И, замечая, что в нем наступает перемена, начинает бросать Тася на Павла встревоженные взгляды; ее тонкая чуткая душа не выносит напряженности; ей становится и неприятно и страшно; она пытается избавиться от волнений умоляющими улыбками; если это не помогает, она старается завести разговор о занятиях в университете или дает звонок — подать чай. Неизъяснимое чувство раздраженности вызывают в Павле эти старания Таси водворить порядок чувств. Ему кажется, что душа Таси ограниченна, что она слишком упрощенна и догматична, что боязнь эмоций объясняется в ней ее страхом перед всяким волнением, тем страхом перед необычным, какой испытывают заурядные женщины, привыкшие к покою жизни.

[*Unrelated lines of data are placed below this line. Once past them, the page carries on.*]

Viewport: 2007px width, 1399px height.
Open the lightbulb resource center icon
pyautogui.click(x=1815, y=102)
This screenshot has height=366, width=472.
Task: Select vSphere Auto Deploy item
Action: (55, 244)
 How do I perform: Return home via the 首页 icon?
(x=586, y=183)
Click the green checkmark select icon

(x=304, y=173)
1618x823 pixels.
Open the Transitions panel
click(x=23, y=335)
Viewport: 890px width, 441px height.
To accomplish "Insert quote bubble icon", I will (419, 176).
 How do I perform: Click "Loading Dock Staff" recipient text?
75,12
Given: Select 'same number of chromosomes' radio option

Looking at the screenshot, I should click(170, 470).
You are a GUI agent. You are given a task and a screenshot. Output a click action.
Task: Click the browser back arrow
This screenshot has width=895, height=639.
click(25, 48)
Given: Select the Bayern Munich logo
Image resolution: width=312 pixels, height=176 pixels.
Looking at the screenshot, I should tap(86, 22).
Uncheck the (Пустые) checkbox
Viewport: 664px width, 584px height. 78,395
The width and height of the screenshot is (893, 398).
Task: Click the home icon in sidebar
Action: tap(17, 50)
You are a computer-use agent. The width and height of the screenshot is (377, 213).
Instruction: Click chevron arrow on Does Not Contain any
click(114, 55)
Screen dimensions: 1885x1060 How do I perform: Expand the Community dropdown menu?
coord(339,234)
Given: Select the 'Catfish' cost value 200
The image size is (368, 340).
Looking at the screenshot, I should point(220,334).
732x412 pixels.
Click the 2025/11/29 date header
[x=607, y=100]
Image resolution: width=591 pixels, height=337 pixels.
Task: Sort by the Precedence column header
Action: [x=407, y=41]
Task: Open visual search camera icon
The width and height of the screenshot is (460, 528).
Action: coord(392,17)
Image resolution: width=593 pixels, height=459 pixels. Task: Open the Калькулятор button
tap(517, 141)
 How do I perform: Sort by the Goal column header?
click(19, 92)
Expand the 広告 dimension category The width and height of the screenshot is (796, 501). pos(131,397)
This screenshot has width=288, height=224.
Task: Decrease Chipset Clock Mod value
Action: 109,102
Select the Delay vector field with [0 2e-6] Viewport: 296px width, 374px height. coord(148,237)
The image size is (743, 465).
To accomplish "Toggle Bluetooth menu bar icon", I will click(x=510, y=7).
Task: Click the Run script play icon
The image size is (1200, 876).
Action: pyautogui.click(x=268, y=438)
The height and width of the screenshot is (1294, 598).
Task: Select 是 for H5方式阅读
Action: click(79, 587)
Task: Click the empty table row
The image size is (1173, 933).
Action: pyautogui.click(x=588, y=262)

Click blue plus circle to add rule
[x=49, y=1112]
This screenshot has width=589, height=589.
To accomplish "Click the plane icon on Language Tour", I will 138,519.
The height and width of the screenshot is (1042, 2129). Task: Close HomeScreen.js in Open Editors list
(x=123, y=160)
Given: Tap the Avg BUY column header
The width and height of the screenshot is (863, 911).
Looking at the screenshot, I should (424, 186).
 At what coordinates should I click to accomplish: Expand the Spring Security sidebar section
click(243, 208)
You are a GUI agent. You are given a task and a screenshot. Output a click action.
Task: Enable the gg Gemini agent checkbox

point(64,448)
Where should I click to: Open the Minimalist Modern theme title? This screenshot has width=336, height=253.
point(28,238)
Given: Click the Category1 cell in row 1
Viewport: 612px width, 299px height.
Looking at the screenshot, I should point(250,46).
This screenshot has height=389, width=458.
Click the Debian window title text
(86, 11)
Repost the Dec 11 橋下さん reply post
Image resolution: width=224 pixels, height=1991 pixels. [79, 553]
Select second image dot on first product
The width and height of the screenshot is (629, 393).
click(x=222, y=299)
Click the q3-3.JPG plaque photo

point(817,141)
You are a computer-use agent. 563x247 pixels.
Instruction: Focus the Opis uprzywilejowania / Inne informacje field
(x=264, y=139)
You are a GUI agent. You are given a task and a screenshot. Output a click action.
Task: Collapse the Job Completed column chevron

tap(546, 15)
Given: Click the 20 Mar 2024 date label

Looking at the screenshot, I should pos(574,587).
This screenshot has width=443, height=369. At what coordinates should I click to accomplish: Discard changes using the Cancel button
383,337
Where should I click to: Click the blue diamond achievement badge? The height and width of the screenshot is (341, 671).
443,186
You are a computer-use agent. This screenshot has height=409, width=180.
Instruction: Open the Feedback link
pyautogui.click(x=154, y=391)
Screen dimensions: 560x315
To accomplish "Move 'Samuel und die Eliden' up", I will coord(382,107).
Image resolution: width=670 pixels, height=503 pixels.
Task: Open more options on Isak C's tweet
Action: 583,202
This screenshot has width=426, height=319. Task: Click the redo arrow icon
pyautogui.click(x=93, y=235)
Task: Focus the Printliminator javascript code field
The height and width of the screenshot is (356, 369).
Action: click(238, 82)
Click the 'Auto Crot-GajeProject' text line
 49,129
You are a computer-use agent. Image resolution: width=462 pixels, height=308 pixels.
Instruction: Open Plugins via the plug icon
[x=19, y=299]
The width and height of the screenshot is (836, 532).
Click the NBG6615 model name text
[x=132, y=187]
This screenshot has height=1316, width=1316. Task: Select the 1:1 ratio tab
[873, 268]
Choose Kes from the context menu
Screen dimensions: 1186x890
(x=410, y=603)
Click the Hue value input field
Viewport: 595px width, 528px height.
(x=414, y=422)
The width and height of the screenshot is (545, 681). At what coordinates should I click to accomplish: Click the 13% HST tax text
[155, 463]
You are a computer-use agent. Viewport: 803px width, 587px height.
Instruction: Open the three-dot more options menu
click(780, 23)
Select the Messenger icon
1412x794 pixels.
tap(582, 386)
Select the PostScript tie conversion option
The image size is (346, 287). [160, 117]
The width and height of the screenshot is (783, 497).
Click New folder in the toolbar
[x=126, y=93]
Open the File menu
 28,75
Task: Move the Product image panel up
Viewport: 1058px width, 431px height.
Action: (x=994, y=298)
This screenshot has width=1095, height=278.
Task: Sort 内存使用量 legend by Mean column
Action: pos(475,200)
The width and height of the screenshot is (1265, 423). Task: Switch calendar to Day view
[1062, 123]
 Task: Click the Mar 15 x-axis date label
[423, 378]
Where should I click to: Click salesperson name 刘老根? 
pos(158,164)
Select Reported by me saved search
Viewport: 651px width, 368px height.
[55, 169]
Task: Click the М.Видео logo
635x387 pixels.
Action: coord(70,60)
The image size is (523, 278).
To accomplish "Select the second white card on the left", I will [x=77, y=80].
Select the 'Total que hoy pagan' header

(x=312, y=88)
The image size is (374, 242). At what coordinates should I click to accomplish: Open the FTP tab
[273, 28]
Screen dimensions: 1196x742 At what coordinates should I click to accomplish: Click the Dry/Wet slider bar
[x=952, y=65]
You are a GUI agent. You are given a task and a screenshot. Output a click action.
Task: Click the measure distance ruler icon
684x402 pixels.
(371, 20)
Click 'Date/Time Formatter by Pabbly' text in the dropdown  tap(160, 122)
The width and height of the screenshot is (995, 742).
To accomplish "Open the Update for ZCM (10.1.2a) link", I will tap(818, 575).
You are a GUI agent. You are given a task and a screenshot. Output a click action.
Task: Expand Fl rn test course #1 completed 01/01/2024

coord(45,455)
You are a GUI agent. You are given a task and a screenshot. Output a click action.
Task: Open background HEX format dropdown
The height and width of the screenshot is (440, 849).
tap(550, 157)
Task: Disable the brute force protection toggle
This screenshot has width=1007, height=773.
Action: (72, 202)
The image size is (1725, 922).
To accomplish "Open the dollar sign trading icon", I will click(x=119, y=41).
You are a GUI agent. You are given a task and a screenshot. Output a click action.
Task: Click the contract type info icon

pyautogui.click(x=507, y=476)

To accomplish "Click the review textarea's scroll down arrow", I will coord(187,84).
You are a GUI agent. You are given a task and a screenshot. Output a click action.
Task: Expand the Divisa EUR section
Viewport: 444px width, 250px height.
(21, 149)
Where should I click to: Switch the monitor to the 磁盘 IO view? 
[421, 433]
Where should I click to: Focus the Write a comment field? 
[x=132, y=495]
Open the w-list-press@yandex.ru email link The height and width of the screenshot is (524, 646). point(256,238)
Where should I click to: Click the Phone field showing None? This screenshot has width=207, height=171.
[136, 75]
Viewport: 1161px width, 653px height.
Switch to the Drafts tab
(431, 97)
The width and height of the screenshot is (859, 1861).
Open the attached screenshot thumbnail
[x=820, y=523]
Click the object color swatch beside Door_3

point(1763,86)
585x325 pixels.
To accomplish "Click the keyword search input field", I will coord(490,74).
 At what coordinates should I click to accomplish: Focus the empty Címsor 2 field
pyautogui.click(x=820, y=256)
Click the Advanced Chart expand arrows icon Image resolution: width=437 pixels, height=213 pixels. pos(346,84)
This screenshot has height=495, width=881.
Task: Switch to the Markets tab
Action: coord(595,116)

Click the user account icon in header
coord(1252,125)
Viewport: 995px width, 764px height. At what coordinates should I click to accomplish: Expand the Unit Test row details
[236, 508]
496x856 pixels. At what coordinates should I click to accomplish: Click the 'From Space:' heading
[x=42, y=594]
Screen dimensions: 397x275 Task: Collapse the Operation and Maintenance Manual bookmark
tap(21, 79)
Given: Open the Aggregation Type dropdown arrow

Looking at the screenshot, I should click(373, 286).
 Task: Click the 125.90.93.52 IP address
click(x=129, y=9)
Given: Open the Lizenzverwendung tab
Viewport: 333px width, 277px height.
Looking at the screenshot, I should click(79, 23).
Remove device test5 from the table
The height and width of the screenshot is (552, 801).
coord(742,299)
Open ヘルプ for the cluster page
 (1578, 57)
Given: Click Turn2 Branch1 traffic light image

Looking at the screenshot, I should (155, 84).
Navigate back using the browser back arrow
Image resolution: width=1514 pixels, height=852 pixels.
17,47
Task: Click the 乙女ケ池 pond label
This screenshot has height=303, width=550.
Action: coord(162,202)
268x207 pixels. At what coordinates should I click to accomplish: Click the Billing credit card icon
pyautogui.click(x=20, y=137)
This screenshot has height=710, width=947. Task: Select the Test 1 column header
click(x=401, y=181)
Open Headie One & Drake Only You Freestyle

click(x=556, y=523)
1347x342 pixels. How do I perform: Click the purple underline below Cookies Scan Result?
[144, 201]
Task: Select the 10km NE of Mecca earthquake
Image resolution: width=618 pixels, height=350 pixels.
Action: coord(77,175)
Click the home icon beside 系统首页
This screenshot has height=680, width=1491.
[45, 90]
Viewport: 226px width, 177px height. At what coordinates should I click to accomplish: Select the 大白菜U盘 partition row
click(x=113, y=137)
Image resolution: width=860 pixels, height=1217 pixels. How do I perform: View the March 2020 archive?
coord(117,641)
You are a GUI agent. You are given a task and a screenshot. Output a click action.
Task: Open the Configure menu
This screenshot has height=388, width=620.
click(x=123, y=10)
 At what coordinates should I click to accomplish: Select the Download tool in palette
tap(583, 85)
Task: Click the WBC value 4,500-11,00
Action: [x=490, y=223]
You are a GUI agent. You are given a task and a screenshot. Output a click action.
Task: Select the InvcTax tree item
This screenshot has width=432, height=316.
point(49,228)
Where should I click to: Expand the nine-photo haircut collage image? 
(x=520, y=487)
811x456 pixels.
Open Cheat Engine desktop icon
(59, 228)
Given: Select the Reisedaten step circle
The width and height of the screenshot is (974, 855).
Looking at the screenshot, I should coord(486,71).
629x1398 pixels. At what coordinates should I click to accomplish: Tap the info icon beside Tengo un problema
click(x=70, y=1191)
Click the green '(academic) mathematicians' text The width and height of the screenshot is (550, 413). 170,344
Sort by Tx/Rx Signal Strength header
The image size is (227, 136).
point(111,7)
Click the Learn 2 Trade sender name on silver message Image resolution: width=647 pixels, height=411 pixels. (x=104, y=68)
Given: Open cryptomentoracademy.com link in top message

И тут же раздражение на Тасю смешивается у Павла с озлоблением на ее мужа. Следы его влияния усматривает он в этом стремлении Таси к спокойствию и тишине. Разве не бывало этого в жизни, что милые, чуткие, полные нежных движений сердца девушки, выйдя замуж, становились спокойными, обращались в ничтожную веру своих мужей, ценящих выше всего тот мещанский порядок, который установлен от века? Достаточно было взглянуть в лицо этого выдрессированного спортсмена, исполненного соков жизни, достаточно было бросить взгляд на его шею, плечи и руки, чтобы сказать с уверенностью, что этот англичанин — типичный «муж порядка и благонравия», какими исполнена земля.
С начала декабря волнения Павла усилились и с ними увеличились нервность и раздражительность. Теперь со дня на день Тася могла ждать телеграммы от мужа. К Рождеству он должен был приехать в Москву непременно. «Никакой англичанин не согласится праздники провести в разлуке с семьей», — сказала раз вечером за общей беседой Лэри, и вдруг бешенство охватило Павла как клещами, и, не будучи в силах противиться нахлынувшему чувству, он почти закричал, что ненавидит всякие прописи и устои, ходячую мораль, что люди бывают глупы и отвратительны, что ничего нет в жизни худшего, «чем пошлый опыт глупцов».
При первом же звуке его голоса побледнела Тася; даже Лэри удивилась волнению Павла; однако она не вступила в пререкания, она спешила к своим бабушкам и быстро поднялась.
— Пусть студенты перестраивают мир на новых началах, на это они мастера, — сказала она, целуясь с Тасей и уходя.